● Description of the task: Return every line of the entries that includes the word "agent".
::::
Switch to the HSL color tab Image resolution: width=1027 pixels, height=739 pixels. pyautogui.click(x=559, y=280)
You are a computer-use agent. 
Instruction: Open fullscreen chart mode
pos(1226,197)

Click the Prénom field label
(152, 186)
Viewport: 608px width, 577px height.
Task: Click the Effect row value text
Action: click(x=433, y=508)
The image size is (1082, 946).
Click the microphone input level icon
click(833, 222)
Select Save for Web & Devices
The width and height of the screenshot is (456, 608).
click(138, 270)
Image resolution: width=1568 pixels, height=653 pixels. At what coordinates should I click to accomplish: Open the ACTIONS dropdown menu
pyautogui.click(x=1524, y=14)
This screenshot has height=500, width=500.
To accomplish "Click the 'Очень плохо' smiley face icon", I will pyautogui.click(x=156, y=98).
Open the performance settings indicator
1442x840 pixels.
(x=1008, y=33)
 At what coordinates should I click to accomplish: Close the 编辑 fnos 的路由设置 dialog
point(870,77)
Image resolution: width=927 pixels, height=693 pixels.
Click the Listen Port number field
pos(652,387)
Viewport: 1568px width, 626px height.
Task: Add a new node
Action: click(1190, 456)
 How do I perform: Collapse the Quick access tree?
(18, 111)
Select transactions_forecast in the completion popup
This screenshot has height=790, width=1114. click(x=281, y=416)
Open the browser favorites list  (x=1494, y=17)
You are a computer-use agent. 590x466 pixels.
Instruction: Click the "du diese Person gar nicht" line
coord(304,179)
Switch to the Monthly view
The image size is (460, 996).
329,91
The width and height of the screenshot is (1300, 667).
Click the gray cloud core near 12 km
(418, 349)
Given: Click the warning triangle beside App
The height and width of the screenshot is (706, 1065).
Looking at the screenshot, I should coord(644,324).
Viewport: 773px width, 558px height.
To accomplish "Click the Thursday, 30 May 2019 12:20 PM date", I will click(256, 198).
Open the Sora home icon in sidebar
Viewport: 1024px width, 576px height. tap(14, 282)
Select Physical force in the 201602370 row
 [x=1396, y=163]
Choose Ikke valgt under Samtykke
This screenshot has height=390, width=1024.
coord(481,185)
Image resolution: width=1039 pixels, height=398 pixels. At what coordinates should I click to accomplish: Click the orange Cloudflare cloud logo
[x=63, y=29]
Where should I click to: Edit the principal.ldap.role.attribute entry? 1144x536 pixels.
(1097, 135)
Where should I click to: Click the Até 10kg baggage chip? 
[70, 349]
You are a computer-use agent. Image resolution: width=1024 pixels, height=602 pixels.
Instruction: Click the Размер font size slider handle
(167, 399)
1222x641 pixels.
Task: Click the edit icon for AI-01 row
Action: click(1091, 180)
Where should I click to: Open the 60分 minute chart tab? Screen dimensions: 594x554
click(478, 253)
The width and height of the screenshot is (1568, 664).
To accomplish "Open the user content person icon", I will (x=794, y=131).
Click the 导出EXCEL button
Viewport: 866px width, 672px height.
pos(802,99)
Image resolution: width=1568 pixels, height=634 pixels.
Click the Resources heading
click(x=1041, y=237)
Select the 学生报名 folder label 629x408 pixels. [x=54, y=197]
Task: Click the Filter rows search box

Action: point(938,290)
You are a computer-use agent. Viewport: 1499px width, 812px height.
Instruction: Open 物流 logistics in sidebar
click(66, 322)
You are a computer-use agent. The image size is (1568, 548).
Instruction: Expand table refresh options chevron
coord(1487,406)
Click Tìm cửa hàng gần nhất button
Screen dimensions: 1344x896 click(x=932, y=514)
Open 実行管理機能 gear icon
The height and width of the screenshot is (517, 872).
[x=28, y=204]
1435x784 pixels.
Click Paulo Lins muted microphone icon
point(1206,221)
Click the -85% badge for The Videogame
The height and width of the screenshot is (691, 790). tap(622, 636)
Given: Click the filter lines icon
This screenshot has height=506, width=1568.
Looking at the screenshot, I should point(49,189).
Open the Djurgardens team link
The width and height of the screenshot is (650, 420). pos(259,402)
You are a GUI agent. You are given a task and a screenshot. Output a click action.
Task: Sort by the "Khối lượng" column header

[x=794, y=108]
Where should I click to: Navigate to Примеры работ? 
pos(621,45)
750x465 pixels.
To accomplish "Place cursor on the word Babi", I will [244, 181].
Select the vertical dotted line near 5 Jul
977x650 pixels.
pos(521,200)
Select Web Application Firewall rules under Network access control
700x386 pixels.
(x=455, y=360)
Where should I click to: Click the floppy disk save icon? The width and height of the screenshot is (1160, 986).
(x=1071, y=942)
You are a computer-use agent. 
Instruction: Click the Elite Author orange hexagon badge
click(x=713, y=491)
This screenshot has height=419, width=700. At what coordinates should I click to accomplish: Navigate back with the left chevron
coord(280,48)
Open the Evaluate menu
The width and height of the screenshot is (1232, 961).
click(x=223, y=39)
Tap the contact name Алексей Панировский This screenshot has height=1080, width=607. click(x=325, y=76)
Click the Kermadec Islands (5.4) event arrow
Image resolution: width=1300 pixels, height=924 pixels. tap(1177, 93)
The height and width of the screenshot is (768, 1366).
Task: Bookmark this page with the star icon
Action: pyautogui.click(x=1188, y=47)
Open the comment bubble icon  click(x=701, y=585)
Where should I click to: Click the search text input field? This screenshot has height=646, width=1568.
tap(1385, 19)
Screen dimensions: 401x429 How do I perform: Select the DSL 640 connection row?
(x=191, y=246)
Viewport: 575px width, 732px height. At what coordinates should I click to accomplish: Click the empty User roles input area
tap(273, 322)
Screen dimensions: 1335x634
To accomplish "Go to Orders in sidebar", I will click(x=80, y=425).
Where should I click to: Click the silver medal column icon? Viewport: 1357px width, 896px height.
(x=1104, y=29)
::::
● Exercise result:
You are a computer-use agent. 
You are a computer-use agent. 590x466 pixels.
You are a computer-use agent. Image resolution: width=1024 pixels, height=602 pixels.
You are a computer-use agent. Viewport: 1499px width, 812px height.
You are a computer-use agent. The image size is (1568, 548).
You are a GUI agent. You are given a task and a screenshot. Output a click action.
You are a computer-use agent. 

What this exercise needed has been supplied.